The exercise.
Edit the records below so that "Log in" becomes "Sign in" wherever it appears, with nothing else changed, and leave the pictures out.

▶

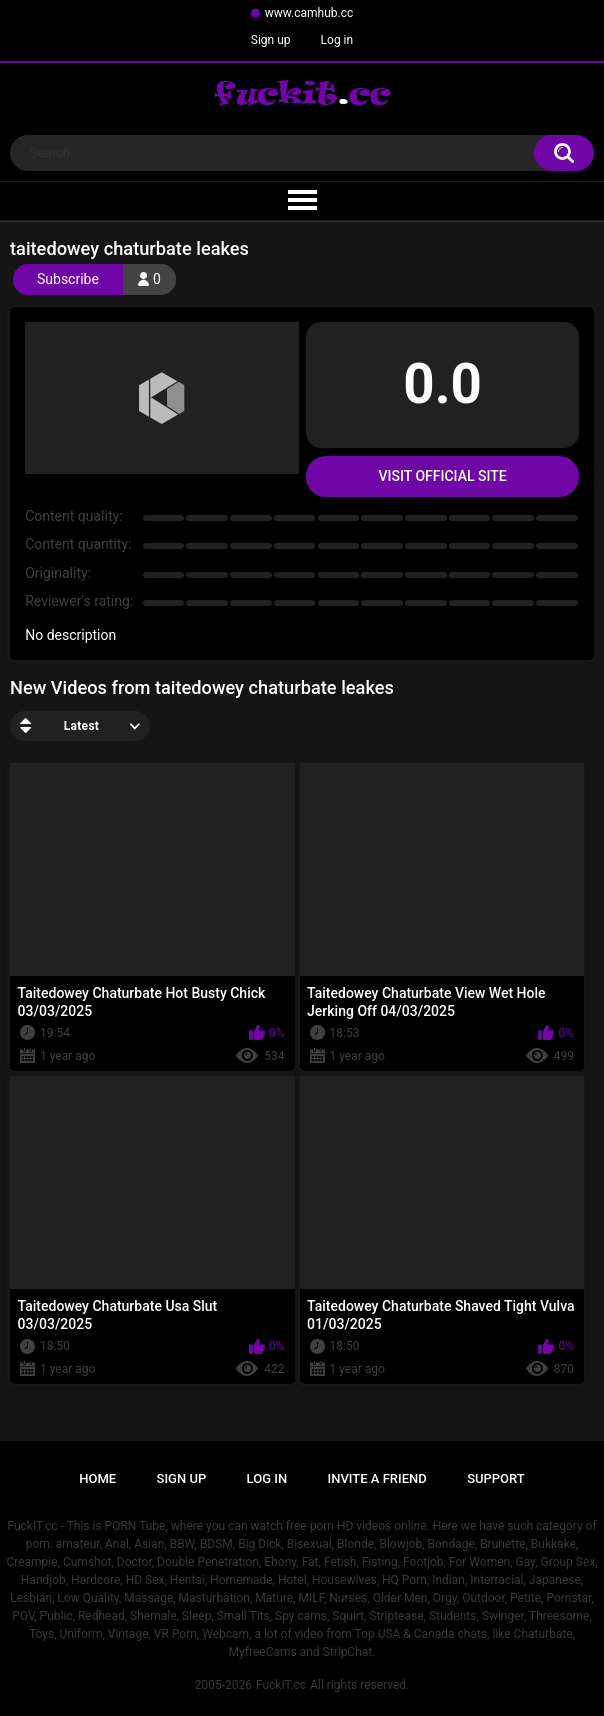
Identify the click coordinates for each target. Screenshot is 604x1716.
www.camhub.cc (309, 13)
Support (496, 1478)
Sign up (271, 40)
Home (97, 1478)
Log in (337, 40)
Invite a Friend (377, 1478)
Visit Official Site (442, 476)
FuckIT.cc (281, 1685)
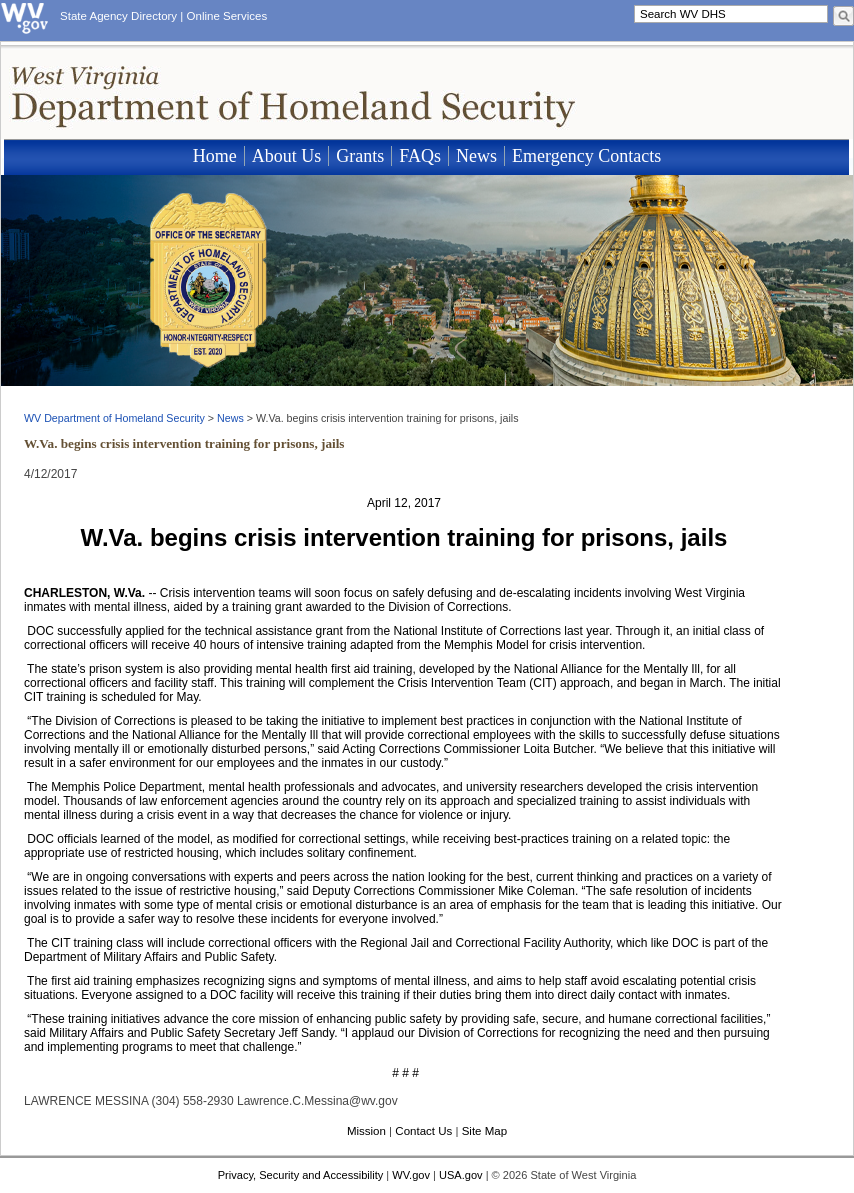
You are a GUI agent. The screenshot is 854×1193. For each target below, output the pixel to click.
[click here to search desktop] (843, 16)
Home (215, 156)
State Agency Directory (118, 16)
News (476, 156)
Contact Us (423, 1131)
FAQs (420, 156)
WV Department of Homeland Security (114, 418)
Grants (360, 156)
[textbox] (731, 14)
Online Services (227, 16)
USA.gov (461, 1175)
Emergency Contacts (586, 156)
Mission (366, 1131)
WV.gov (411, 1175)
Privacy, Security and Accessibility (301, 1175)
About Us (287, 156)
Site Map (484, 1131)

◀

Written reply.
Identify the click coordinates for each target. Screenshot is 604x1716.
www.camhub.cc (309, 13)
Support (496, 1478)
Sign up (271, 40)
Home (97, 1478)
Sign in (337, 40)
Invite a Friend (377, 1478)
Visit Official Site (442, 476)
FuckIT.cc (281, 1685)
You are a GUI agent. The screenshot is 854×1193. For each target below, output the pixel to click.
[click here to search desktop] (843, 16)
Home (215, 156)
State Agency Directory (118, 16)
News (476, 156)
Contact Us (423, 1131)
FAQs (420, 156)
WV Department of Homeland Security (114, 418)
Grants (360, 156)
[textbox] (731, 14)
Online Services (227, 16)
USA.gov (461, 1175)
Emergency Contacts (586, 156)
Mission (366, 1131)
WV.gov (411, 1175)
Privacy, Security and Accessibility (301, 1175)
About Us (287, 156)
Site Map (484, 1131)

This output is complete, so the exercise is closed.